Problem A ->
Can you write out the stretch of the listing from its first line through the line containing "click(x=97, y=361)", copying every line verbatim?

Given passage ->
════════════════════

Cameroon
- Nickname: Indomitable Lions
- Union: Fédération Camerounaise de Rugby
- Head coach: Philippe Saint-André
| First colours |

World Rugby ranking
- Current: 108 (as of 4 November 2024)
- Highest: 101 (23 November 2020)

First international
- Zambia 25–24 Cameroon (Chingola, Zambia; 28 July 2001)

Biggest win
- Cameroon 81–0 Mauritania (Bamako, Mali; 10 October 2003)

Biggest defeat
- Kenya 76–8 Cameroon (Nairobi, Kenya; 12 July 2008)

= Cameroon national rugby union team =

Rugby union team representing Cameroon

The Cameroon national rugby union team (French: Equipe du Cameroun du Rugby XV), also known as the Indomitable Lions, (Note: Most of the national sporting teams in Cameroon go by this name, including the Cameroon national rugby league team.) represents Cameroon in the sport of rugby union. They are ranked as a tier-three nation by the International Rugby Board (IRB). Cameroon have thus far not qualified for a Rugby World Cup, but have competed in qualifying tournaments. Cameroon also compete annually in the Africa Cup.

==History==
In 2001 Cameroon played in the African qualification tournaments for the 2003 Rugby World Cup in Australia. Grouped in Pool A of Round 1, along with Uganda and Zambia. Cameroon lost their first match by one point, 25-24 to Zambia, but then defeated Uganda 17 to nil. Cameroon finished first in the final standings, advancing to Round 2.

In Round 2 Cameroon faced both Kenya and Madagascar. In their first match, Cameroon lost to Madagascar. They finished third in the standings after then losing to Kenya.

Cameroon participated in the African qualifying tournament for the 2007 Rugby World Cup, playing in the Northern Pool of Round 1a, along with Senegal and Nigeria. Cameroon finished second in the final standings after narrowly losing to Senegal, and defeating Nigeria. They also competed in the 2006 Africa Cup.

════════════════════

Available records ->
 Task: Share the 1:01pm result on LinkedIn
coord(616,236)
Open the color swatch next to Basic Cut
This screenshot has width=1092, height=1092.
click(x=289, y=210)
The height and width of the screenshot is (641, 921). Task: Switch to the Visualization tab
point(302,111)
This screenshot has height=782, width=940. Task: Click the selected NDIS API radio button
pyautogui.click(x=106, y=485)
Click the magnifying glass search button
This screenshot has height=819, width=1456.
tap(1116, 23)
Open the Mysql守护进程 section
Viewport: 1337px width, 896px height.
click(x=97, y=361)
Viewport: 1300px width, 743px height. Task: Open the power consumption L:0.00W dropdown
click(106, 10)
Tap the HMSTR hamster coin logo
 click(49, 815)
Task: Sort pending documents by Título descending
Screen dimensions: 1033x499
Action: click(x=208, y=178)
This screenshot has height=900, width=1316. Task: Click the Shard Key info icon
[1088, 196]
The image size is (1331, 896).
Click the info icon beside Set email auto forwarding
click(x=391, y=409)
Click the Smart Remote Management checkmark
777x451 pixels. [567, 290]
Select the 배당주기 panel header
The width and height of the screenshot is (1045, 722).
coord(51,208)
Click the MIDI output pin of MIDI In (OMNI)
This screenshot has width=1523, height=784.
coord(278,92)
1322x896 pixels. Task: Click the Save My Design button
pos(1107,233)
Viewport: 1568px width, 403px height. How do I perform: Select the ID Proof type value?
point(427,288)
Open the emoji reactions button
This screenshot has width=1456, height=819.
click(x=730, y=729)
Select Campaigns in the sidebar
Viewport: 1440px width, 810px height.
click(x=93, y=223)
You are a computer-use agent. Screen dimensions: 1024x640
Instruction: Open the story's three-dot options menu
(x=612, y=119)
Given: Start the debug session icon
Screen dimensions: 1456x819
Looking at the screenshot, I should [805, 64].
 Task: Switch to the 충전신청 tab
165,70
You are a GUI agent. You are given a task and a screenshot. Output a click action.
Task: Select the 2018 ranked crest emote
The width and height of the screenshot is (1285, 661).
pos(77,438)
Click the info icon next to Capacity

════════════════════

Problem B ->
Can you reproduce the stretch of the Cameroon rugby text from "World Rugby ranking" through "12 July 2008)", word for word?

Worked answer A ->
 Task: Share the 1:01pm result on LinkedIn
coord(616,236)
Open the color swatch next to Basic Cut
This screenshot has width=1092, height=1092.
click(x=289, y=210)
The height and width of the screenshot is (641, 921). Task: Switch to the Visualization tab
point(302,111)
This screenshot has height=782, width=940. Task: Click the selected NDIS API radio button
pyautogui.click(x=106, y=485)
Click the magnifying glass search button
This screenshot has height=819, width=1456.
tap(1116, 23)
Open the Mysql守护进程 section
Viewport: 1337px width, 896px height.
click(x=97, y=361)

Worked answer B ->
World Rugby ranking
- Current: 108 (as of 4 November 2024)
- Highest: 101 (23 November 2020)

First international
- Zambia 25–24 Cameroon (Chingola, Zambia; 28 July 2001)

Biggest win
- Cameroon 81–0 Mauritania (Bamako, Mali; 10 October 2003)

Biggest defeat
- Kenya 76–8 Cameroon (Nairobi, Kenya; 12 July 2008)